529 Account Weaknesses:

  • In order to withdraw them tax-free, funds from a 529 plan must be used to pay qualified educational expenses. This can include any course at an accredited institution that can participate in the US Department of Education’s financial aid program, but it will not include things like the pre-vocational and vocational programs, offered by adult disability-service providers.

  • 529 plans require the account owner to request withdrawals, so the young person with a disability must work through an intermediary.

  • Any distributions from a 529 plan to a beneficiary receiving Supplemental Security Income or Medicaid, must be used for educational expenses, or they will be treated as a gift and hence, unearned income to the student with a disability. Moreover, if it is distributed for educational purposes, but held in the student’s personal account for more than nine months, it is then also considered a countable resource.

So, to answer the question of whether you should fund an ABLE account or a 529 plan for your child with a disability, you need to first answer questions about her/his young-adult and adult life. For example:

· An ABLE account may be appropriate, if it seems likely that your child will qualify for Supplemental Security Income(SSI) and need Medicaid-waiver funded services but will also have at least some capacity to manage her/his own money.

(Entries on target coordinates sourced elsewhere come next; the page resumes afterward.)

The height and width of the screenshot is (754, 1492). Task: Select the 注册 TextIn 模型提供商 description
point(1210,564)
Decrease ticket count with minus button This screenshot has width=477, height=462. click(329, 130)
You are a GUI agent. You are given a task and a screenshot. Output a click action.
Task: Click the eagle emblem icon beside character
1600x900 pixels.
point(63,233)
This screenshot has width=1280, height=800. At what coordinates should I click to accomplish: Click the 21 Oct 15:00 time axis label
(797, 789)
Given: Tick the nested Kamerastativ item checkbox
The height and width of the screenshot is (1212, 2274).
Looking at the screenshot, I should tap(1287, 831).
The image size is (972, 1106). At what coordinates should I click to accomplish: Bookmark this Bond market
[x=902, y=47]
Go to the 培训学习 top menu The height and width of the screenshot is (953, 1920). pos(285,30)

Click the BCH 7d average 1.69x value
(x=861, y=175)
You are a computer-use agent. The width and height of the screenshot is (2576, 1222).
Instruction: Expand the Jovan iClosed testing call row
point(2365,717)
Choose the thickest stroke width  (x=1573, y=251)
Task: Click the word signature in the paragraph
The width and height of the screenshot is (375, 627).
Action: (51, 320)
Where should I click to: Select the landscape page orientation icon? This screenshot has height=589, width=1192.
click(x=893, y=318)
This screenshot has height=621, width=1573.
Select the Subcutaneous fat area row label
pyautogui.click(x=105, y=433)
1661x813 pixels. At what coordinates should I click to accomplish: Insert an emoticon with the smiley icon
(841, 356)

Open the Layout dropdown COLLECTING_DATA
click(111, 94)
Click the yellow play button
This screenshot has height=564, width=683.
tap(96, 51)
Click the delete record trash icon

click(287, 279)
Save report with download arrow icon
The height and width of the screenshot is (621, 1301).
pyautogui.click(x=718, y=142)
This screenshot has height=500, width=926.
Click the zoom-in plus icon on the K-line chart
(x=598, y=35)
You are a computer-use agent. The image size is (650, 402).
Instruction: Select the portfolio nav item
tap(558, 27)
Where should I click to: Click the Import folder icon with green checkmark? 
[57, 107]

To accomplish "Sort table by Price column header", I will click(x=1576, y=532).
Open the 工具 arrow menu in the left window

  • An ABLE account may be appropriate if you expect that your child will be able to work and

    • Will not spend most of her/his earnings and instead accumulate a balance that would undermine SSI and Medicaid eligibility.

    • May only work part-time and for that reason or for reasons of maintaining Medicaid eligibility may not be able to contribute to her/his employer’s 401(k). Hence, an ABLE account may be appropriate.

  • An ABLE account may be appropriate, if you expect your child to need assistance paying for food and shelter in her/his adult life.

  • A 529 College savings plan may be appropriate, if it becomes clear that your child both has the capacity for and would benefit from one of the many post-secondary academic and vocational programs for youth with disabilities, and the programs you favor are located at eligible educational institutions. This is particularly true if:

    • You are not sure that your child will continue to meet the Social Security definition of disability for adults and/or…

    • Your child has siblings or other family members, who will also require college funding.

My kids make use of each of their wheeled, propulsive items for various different purposes. Similarly, in some cases, it may be appropriate to have both a 529 college savings plan and a 529A ABLE account to benefit your child with a disability and grow assets for her/him in a tax-advantaged environment.